Marzyeh Ghassemi, a computer science PhD graduate from MIT, has been researching the potential biases that artificial intelligence (AI) techniques may introduce in healthcare. Ghassemi, currently an assistant professor at MIT’s Department of Electrical Science and Engineering, along with three collaborators from the Computer Science and Artificial Intelligence Laboratory, has examined the disparities that arise in machine learning models. These disparities cause models to perform poorly for subgroups that have limited data available for training.
The researchers focused on “subpopulation shifts” which refer to the differences in machine learning model performance for different subgroups. They observed shifts that lead to inferior medical diagnosis and treatment outcomes. The main objective of their study is to understand the types of subpopulation shifts that occur and uncover the mechanisms behind them to develop more equitable models.
The team identified four main types of shifts: spurious correlations, attribute imbalance, class imbalance, and attribute generalization. Biases can arise from the class or the attribute, or both. For instance, if a machine learning model is assigned to sort images of animals into two classes, cows and camels, biases can be introduced if the dataset shows that cows are always on grass and camels on sand. This wrong conclusion arises due to a spurious correlation, which is a bias in both the class and the attribute.
In a medical context, machine learning models could be used to diagnose pneumonia based on X-ray images. In this case, attribute imbalance could occur if there are more males diagnosed with pneumonia compared to females, leading to better performance for males. Class imbalance may also arise if there are significantly more healthy patients than patients with pneumonia, resulting in a bias towards healthy cases. The study also highlighted the shift of attribute generalization, where the model needs to be able to predict outcomes for subgroups not represented in the training data.

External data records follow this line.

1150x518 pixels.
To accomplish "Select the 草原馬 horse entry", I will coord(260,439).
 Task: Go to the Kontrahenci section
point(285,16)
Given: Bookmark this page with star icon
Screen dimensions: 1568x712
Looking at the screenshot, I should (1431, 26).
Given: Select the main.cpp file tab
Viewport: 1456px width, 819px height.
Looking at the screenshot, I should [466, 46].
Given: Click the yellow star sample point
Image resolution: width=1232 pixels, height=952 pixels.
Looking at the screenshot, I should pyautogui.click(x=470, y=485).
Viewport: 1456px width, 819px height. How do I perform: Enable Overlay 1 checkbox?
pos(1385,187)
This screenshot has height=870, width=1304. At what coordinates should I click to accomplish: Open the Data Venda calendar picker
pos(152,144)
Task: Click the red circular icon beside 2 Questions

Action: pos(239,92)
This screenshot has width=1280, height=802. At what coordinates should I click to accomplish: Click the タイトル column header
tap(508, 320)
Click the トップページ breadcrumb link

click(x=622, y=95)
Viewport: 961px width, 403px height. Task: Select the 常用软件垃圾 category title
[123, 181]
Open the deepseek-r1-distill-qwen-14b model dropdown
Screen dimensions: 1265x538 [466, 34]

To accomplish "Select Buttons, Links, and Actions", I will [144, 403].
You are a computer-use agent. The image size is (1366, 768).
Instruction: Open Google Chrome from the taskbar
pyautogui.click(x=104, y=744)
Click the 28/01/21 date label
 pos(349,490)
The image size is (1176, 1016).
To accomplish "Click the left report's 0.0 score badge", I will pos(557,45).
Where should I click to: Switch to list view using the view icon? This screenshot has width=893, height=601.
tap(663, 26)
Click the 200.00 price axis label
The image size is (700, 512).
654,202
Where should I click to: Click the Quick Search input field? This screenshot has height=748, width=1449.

The team tested 20 advanced algorithms on various datasets to evaluate their performance across different population groups. While improvements to the classifier and encoder layers of the neural network reduced spurious correlations and attribute imbalance, attribute generalization remained a challenge.
Assessing fairness among population groups is another concern. The commonly used metric, worst-group accuracy (WGA), assumes that improving accuracy for the worst-performing group will enhance overall model performance. However, the study found that boosting worst-group accuracy leads to a decrease in worst-case precision. Both accuracy and precision are essential in medical decision-making.
Overall, this research sheds light on the biases that can arise in machine learning models, contributing to the development of fairer and more accurate healthcare AI systems.